RECORDS FOR THE EXERCISE.
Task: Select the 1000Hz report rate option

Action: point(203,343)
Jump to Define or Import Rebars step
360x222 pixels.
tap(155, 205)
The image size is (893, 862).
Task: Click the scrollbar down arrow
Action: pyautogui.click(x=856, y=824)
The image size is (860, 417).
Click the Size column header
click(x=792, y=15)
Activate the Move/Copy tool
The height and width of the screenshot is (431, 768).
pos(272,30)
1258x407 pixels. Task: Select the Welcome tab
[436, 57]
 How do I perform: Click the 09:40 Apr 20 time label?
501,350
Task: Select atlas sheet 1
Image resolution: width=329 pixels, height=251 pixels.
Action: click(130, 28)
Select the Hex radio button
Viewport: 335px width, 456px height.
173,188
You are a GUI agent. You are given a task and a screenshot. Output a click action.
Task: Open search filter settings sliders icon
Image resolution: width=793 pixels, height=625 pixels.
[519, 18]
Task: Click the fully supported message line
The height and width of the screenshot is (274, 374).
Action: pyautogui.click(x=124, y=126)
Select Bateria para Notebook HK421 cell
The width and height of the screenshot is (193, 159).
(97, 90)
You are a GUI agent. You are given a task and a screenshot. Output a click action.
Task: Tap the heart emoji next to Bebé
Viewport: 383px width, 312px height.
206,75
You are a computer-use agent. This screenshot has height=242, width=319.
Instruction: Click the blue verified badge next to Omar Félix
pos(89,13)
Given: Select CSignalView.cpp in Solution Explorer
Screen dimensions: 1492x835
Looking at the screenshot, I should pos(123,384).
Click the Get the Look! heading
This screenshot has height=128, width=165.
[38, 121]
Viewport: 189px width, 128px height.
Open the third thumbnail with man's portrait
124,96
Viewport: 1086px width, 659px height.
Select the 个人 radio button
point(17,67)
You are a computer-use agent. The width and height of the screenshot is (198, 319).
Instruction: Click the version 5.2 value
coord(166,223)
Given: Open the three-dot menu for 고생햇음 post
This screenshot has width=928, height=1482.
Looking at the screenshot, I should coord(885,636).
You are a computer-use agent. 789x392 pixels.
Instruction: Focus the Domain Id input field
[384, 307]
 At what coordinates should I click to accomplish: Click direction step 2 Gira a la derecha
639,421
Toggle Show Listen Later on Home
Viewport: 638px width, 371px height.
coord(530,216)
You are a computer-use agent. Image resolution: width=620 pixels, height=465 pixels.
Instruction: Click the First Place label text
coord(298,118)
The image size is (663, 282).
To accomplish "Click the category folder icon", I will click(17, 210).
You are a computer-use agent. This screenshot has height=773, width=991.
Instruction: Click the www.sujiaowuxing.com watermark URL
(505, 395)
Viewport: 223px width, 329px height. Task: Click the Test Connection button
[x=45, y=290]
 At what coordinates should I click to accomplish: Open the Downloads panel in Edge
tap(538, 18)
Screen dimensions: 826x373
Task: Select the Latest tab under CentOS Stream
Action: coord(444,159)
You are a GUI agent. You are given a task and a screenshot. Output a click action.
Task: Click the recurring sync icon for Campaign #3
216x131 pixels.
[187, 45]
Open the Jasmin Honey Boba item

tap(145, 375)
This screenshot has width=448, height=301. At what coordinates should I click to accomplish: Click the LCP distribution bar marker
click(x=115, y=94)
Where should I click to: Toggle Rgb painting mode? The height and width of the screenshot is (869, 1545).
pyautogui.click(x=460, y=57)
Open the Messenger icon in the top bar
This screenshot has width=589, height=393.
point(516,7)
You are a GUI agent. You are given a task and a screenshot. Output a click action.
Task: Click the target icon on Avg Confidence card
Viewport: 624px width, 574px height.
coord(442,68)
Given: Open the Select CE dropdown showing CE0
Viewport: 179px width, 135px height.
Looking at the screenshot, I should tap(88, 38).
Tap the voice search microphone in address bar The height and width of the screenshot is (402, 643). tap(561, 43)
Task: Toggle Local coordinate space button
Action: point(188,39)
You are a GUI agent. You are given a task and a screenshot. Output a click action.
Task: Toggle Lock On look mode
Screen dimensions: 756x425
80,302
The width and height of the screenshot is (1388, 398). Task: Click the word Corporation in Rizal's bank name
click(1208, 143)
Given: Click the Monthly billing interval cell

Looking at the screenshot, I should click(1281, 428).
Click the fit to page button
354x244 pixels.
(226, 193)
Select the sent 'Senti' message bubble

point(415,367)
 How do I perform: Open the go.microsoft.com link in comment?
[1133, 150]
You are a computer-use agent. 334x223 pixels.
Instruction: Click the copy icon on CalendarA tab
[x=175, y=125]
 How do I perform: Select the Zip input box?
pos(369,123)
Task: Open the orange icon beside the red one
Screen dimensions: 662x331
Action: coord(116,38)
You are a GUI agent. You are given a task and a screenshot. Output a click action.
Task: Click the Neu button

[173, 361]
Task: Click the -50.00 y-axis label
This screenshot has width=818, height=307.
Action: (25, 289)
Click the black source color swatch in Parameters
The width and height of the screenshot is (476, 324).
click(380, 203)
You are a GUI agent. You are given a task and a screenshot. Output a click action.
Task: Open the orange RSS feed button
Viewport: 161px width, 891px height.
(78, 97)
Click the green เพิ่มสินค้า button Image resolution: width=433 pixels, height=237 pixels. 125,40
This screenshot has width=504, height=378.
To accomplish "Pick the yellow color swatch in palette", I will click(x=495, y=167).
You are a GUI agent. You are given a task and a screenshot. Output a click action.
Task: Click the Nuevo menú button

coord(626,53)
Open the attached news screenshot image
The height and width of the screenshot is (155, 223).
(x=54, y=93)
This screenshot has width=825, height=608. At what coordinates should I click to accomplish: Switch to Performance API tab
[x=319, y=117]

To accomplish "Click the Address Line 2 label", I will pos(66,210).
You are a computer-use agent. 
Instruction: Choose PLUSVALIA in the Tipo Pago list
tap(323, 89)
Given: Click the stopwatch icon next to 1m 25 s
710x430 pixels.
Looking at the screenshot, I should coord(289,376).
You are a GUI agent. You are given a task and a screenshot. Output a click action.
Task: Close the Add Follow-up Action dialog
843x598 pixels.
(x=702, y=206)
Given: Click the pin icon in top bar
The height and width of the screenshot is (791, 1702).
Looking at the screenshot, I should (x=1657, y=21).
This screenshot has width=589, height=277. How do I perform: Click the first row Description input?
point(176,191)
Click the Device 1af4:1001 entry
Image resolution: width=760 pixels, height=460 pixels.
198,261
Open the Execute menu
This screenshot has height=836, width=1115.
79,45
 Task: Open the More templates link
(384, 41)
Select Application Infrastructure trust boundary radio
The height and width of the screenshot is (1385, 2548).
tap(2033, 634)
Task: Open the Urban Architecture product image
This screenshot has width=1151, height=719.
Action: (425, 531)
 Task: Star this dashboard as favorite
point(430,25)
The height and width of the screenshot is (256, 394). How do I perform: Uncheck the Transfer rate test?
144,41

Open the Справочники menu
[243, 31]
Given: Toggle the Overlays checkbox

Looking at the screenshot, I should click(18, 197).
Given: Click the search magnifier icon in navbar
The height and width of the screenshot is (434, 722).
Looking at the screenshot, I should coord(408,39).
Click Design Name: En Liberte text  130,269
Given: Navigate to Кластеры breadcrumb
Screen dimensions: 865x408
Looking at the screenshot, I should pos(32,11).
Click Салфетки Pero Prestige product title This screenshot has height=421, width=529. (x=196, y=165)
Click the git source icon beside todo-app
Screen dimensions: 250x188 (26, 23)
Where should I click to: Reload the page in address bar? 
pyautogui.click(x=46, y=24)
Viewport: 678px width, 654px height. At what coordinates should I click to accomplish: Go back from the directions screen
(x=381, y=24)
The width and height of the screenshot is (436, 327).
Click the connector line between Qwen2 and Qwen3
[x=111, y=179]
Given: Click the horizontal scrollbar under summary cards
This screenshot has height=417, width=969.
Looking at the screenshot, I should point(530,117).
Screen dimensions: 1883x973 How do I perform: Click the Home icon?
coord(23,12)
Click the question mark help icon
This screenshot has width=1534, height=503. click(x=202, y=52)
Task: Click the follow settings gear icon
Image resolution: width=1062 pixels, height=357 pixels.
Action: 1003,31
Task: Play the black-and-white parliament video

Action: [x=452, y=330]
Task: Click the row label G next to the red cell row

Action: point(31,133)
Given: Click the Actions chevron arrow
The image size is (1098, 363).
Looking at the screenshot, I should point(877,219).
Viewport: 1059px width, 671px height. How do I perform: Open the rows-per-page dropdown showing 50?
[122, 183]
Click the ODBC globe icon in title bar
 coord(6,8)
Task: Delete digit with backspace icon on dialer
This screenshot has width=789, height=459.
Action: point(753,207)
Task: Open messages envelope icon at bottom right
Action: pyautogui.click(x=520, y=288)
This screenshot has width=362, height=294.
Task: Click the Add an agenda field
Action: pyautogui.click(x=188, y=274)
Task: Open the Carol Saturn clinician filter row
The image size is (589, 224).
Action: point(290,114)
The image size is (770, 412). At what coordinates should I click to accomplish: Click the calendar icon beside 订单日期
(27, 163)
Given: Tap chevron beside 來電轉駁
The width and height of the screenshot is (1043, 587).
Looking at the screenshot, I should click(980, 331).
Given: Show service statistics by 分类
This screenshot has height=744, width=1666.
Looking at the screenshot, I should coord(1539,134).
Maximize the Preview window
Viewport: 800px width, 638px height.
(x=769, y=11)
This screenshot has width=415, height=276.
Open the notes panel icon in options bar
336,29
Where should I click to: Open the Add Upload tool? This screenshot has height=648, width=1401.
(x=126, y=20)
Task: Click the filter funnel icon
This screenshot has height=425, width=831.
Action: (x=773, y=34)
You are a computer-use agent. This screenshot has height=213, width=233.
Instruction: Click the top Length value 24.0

STATED GOAL. Can you retype the listing above without any changes, from the line with "The height and width of the screenshot is (256, 394)." up to and including the line with "Looking at the screenshot, I should click(18, 197)."?

SOLVED PROBLEM.
The height and width of the screenshot is (256, 394). How do I perform: Uncheck the Transfer rate test?
144,41

Open the Справочники menu
[243, 31]
Given: Toggle the Overlays checkbox

Looking at the screenshot, I should click(18, 197).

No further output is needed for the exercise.